Friday, June 6, 2008

Local Realism Bites the Dust


A direct link to this video is at http://www.youtube.com/watch?v=ehIbaoouPQk

I've quoted Vienna physicist Anton Zeilinger before in this blog: he is one of the leading proponents of the concept of information and reality being equivalent, which is a central idea to what we're talking about here. Now, the June 2008 issue of Seed magazine has an article about the leading edge experiments he and his team at IQOQI have been doing which have been designed to answer one of the most basic questions about our reality. To quote from Joshua Roebke's article:

Quantum mechanics fundamentally concerns the way in which we observers connect to the universe we observe. The theory implies that when we measure particles and atoms, at least one of two long-held physical principles is untenable:
- distant events do not affect one another
- properties we wish to observe exist before our measurements.
One of these, locality or realism, must be fundamentally incorrect.
... or both might be incorrect, the article goes on to remind us!

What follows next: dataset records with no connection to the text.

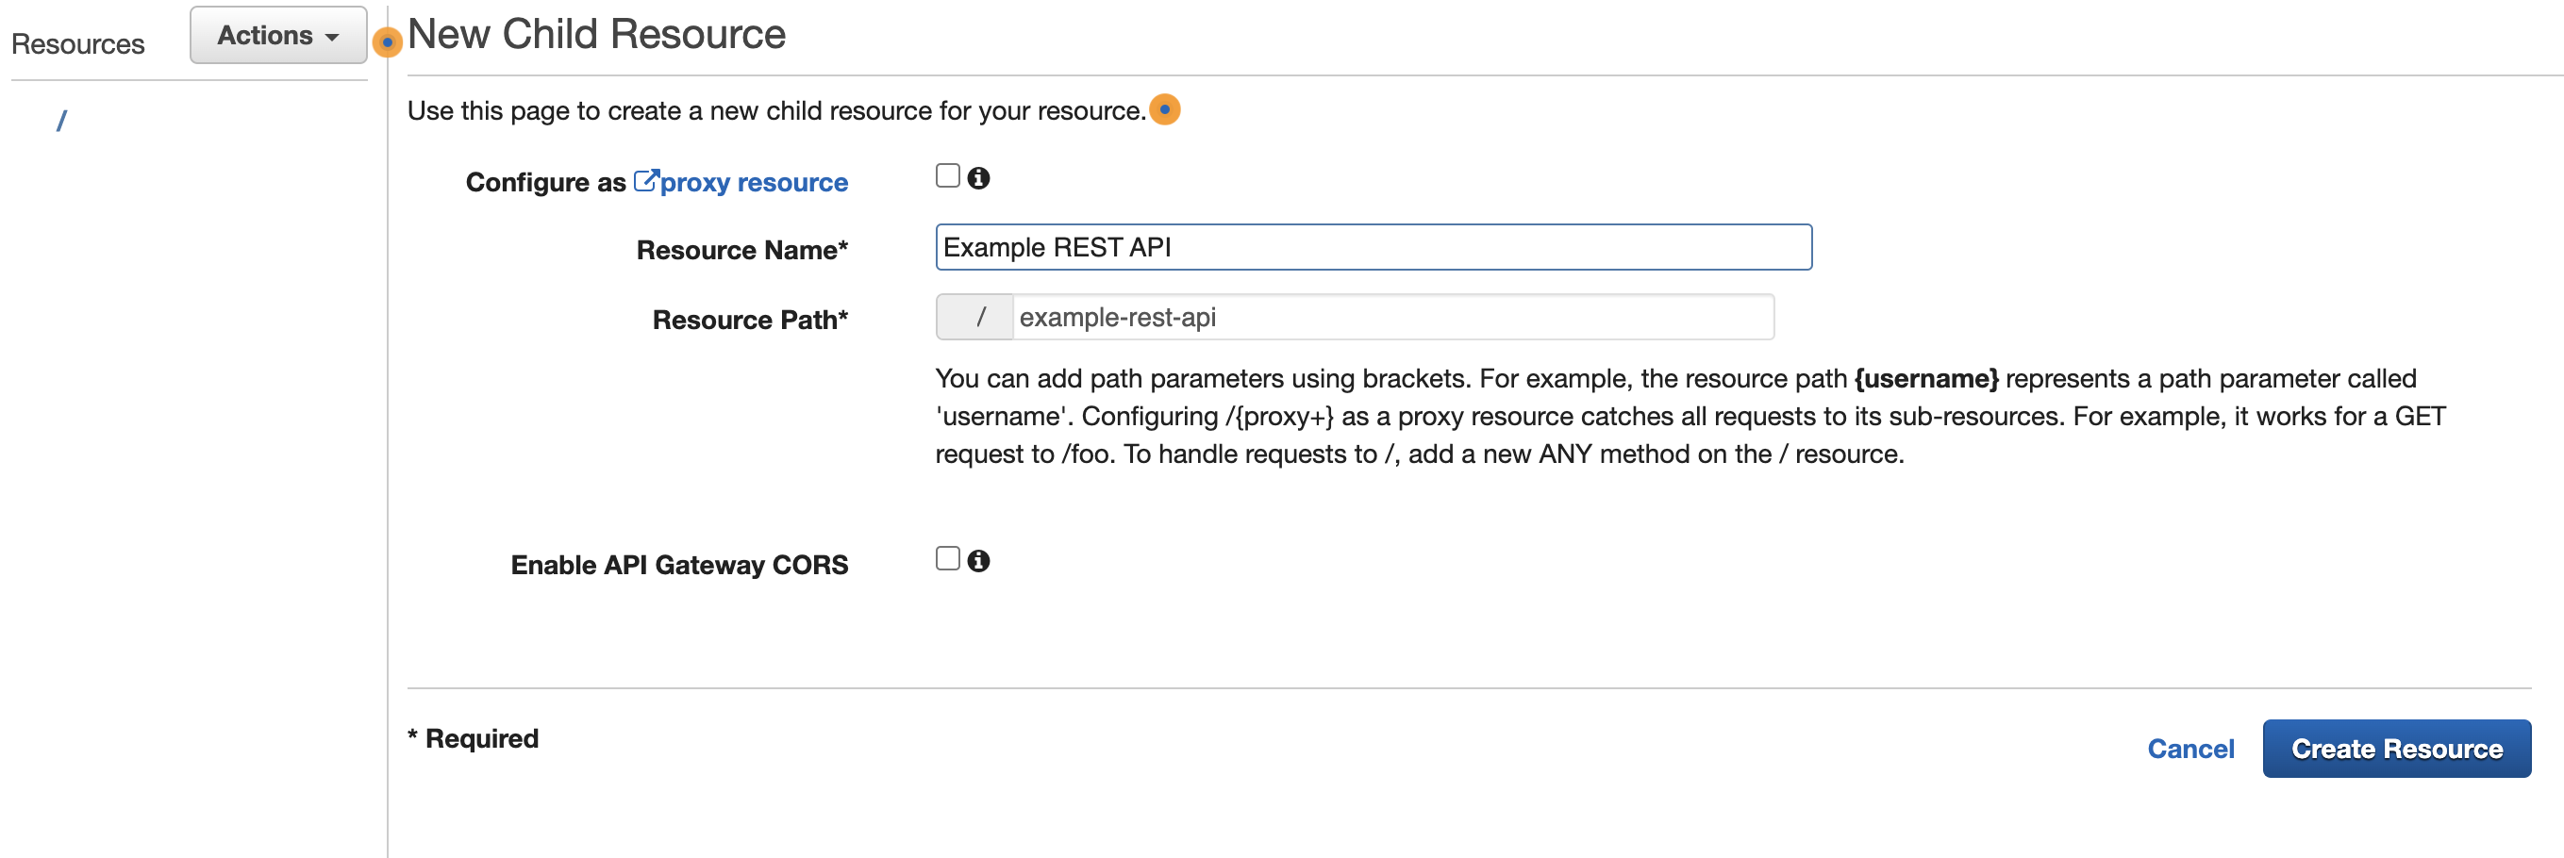
Task: Click the info icon beside the proxy resource checkbox
Action: point(979,177)
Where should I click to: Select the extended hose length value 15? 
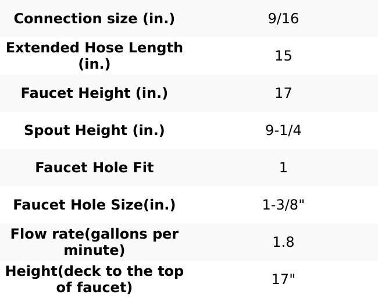283,56
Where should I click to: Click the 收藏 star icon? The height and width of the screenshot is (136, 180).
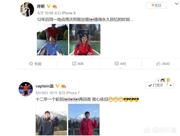coord(31,64)
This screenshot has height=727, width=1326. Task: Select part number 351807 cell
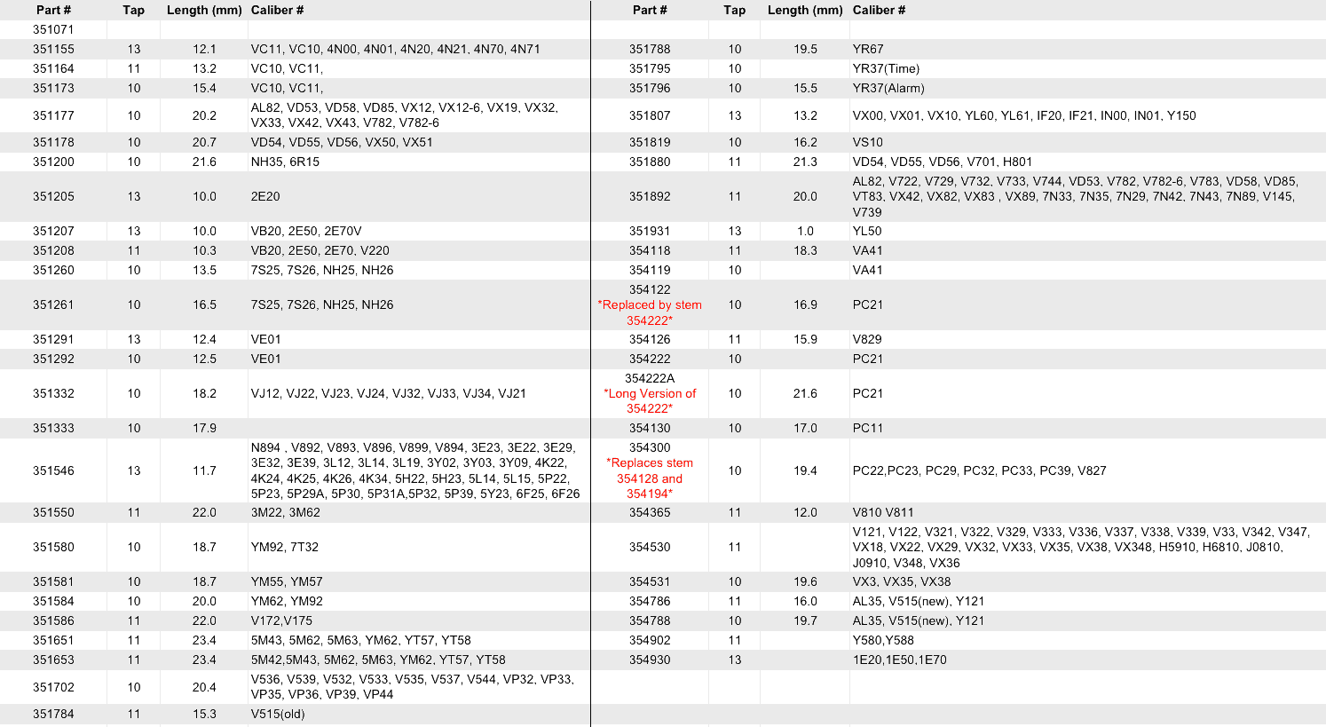[x=650, y=115]
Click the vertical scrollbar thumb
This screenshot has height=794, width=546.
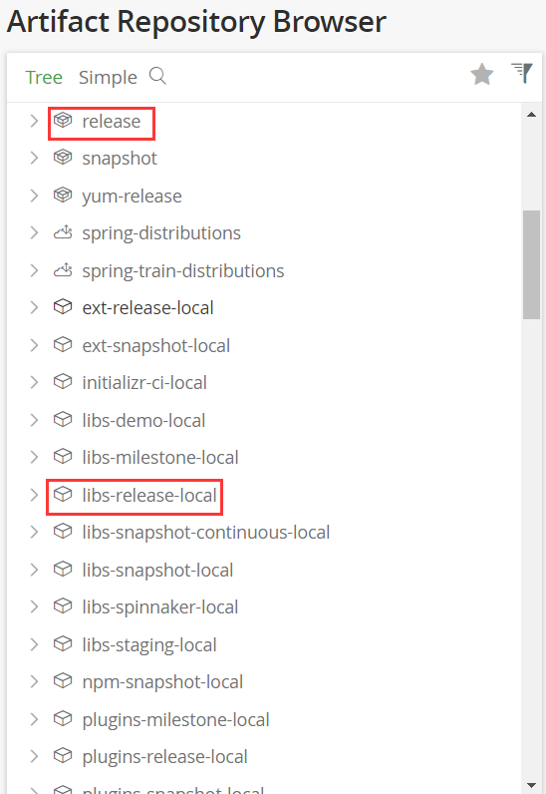point(531,264)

Regular readers of my blog or my book will see this as related to the basic ideas I've been exploring with this project. For me, the question becomes this: is the future fluid, undetermined until we observe it? Plus, I believe time-reversal symmetry requires us to ask the same question in the other direction: is the past just as fluid as the future? In other words, is there only one single path that we could have traveled to get to our current "now", or are there many? I have quoted Feynman's "sum over paths" concept many times as evidence that this multiple-pasts-and-futures concept is true at the quantum level, and I have pointed to the David Deutsch team's proof published in September 2007 that the quantum and macro worlds are equivalent: Feynman and Deutsch are telling us something important when we combine those two ideas. In other words, I believe that branching parallel universes exist both before and after the current "now" that each of us is observing. So, while we might doggedly insist that the reality we observe exists before and after our observation, we have to accept that it exists only as a part of a probabilistic "ray", and not as a single concrete (that is to say, deterministic) structure.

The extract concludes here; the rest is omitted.